Goed, als het dan om aantallen ging, dan rekenden de Hollanders de inwoners van de koloniën mee. Aardig bedacht, moeten de Belgen gedacht hebben, maar wij hebben nu ook recht op de koloniën, dus maakt dat aantal geen verschil. De Belgen brachten bovendien naar voren, dat het prinsdom Luik en het hertogdom Luxemburg er nu bij kwamen, dus: 55 plus nog enkele vertegenwoordigers uit die contreien. ‘Waar zijn jullie eigenlijk bang voor?’ vroeg De Coninck, ‘mag ik met allen eerbied en discretie vragen: is de Koning niet een Hollander?’ Turf, jenever en steenkool werden nog als argument aangewend. Met 13 tegen 8 stemmen werd ‘De volkomen gelijkheid’ aangenomen. Alleen de Méan en de Mérode stemden met de Hollanders mee.

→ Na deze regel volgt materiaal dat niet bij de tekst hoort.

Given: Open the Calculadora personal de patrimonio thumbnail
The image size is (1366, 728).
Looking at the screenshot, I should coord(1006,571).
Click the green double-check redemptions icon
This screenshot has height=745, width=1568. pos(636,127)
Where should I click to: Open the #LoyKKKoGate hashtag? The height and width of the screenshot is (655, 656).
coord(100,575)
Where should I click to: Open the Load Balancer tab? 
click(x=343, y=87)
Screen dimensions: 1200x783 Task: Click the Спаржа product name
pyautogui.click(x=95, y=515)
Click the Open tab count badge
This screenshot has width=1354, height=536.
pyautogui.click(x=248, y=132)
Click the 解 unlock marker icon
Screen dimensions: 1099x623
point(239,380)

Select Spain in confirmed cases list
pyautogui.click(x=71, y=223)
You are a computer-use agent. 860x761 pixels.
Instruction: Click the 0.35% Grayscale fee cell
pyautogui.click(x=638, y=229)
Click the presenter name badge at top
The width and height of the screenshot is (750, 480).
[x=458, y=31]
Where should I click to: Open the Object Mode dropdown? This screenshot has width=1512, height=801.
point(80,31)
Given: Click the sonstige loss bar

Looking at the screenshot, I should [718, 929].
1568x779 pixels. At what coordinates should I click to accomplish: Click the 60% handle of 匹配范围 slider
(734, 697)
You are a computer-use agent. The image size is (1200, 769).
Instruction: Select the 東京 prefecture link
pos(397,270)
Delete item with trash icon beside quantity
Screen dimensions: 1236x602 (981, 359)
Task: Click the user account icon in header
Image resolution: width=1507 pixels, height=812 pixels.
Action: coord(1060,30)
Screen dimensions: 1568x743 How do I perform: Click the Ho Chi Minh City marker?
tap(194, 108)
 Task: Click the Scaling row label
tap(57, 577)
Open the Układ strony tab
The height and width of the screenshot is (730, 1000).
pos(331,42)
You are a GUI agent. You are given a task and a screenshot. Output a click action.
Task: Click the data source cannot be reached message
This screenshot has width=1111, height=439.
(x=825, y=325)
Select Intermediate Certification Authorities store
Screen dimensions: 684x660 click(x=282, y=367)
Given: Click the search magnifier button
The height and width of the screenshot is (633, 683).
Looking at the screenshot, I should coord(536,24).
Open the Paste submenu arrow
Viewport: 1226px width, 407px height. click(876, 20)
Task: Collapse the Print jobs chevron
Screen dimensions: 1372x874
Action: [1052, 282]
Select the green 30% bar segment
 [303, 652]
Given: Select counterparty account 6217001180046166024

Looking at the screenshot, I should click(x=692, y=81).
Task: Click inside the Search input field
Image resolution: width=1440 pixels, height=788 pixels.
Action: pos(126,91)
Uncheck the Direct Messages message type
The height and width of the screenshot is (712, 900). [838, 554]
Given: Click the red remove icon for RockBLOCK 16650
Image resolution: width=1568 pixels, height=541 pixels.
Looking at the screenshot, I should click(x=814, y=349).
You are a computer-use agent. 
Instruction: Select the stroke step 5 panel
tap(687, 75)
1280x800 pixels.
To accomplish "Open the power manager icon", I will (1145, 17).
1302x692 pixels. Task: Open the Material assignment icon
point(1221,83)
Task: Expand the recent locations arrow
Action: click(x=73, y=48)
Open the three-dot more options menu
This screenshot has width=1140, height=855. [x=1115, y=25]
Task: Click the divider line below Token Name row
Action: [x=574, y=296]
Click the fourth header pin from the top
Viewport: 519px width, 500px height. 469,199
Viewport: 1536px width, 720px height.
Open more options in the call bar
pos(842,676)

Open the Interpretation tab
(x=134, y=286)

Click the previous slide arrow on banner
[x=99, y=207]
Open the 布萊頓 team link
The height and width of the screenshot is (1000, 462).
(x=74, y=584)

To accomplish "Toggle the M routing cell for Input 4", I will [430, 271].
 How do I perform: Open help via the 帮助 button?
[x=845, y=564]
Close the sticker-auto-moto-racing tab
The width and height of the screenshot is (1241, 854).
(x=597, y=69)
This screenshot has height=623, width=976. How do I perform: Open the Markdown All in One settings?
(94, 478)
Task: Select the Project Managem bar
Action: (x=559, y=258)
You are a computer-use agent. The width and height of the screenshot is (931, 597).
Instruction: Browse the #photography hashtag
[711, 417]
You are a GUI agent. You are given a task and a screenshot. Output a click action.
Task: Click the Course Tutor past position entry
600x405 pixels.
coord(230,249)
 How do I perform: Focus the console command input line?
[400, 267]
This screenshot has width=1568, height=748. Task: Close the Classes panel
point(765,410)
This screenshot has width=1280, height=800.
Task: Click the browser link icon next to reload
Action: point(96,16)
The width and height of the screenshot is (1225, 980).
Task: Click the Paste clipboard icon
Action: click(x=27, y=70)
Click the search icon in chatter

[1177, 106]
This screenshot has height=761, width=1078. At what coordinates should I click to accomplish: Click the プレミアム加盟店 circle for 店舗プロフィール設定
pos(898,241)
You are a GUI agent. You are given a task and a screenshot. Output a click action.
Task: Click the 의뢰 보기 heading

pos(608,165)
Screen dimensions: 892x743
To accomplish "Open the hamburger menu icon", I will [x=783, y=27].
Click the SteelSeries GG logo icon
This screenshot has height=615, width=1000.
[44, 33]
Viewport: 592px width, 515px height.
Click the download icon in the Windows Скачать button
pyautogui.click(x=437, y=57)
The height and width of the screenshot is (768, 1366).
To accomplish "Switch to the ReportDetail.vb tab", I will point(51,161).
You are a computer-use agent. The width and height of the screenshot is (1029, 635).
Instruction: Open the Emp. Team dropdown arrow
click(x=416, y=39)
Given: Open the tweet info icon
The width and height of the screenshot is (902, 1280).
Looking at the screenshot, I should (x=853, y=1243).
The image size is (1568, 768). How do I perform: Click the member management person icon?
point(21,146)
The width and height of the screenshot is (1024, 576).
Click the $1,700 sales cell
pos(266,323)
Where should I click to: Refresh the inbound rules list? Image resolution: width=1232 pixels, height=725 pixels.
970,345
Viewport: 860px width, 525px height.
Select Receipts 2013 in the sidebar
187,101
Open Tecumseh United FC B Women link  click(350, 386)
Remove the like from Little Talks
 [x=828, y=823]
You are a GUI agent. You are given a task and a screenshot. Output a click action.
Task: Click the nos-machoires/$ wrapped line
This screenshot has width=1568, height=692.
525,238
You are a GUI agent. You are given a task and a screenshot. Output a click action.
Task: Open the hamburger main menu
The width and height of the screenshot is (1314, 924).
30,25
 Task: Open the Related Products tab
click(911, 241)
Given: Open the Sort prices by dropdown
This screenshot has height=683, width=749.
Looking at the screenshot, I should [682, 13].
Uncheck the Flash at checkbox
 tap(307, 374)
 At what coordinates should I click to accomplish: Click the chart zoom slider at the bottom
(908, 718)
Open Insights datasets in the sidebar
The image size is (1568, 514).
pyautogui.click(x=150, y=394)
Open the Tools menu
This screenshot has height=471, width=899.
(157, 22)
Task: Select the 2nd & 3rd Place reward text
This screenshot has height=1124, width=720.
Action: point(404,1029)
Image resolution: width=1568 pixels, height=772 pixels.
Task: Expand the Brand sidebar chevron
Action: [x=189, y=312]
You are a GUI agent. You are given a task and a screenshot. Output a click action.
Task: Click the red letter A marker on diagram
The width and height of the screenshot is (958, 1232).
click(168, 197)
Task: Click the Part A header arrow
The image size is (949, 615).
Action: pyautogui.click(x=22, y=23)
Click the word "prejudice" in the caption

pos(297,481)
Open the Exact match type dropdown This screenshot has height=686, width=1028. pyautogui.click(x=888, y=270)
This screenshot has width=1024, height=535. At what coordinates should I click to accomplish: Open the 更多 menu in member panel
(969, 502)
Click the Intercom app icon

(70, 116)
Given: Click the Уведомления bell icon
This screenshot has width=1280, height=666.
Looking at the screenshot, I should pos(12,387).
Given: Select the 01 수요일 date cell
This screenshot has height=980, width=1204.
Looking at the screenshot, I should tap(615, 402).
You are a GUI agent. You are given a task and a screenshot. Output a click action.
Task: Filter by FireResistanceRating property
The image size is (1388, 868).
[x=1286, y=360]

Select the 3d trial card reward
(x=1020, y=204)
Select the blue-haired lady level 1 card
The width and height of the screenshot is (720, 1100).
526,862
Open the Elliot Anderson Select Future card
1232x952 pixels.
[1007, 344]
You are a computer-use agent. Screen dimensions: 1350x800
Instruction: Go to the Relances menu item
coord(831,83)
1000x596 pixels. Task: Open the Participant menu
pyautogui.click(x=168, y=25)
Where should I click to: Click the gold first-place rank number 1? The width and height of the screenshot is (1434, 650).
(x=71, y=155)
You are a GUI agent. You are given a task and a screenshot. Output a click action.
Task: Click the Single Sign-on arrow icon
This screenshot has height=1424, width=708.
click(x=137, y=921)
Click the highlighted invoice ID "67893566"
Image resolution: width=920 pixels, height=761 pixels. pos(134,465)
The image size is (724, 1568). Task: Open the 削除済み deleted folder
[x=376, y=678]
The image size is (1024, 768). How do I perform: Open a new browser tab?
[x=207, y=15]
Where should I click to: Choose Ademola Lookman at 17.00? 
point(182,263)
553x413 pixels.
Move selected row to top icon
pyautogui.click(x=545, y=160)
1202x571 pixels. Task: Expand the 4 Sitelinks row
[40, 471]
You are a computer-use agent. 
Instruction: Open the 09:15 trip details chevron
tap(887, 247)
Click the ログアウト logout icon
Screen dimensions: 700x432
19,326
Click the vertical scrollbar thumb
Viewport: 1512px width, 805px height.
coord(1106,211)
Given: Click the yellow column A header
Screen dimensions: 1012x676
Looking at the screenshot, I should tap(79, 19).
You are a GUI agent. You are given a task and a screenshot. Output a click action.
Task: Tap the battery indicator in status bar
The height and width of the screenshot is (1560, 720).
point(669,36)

Merkwaardig is, dat de leden van de Belgische delegatie met enige huiver het Hoofdstuk Waterstaat behandelden. ‘La direction des eaux, Ponts et Chaussées’ vertaalden zij de materie naar zich toe. Algemeen waren de Belgen van oordeel, dat de Zuiderlingen aan dat dure onderhoud van dijken niet behoefden mee te betalen. Als Hollanders dan zo graag beneden de zeespiegel wilden wonen, moesten ze daar zélf maar voor betalen; ofschoon de koning nog eens extra onderstreepte dat ‘Belgische provintiën ook rivier- en zeewerken hebben, welke op gelijke voet zullen kunnen behandeld worden’.
| |
Onder de blote hemel
Een belangrijk en illustrerend verschil van mening was er wat betreft de inhuldiging des konings. Dat moest ‘onder den blooten hemel’ meende Raepsaet. ‘Wij moeten ons zoo veel mogelijk aan 't oude houden, in Brabant, Friesland geschiedde het alzoo’. De cynicus Van Maanen: ‘Wel, dan ook misschien wel de verheffing op een schild?’ Toch werd aldus besloten: de inhuldigingsplechtigheid zou plaats hebben ‘en plain air’, in tijden van vrede beurtelings te Amsterdam en in een stad in het Zuiden, ter keuze van de koning. De grondwet zou bij afkondiging in zijn geheel moeten worden voorgelezen, merkte Dotrenge op. Van Hogendorp: ‘maar nu de drukkunst is uitgevonden is dit toch niet meer noodig!’ Dat moet Dotrenge ook geweten hebben. Met gevoel voor theater zei hij: ‘de zaak moet niet zoo spoedig afloopen’!.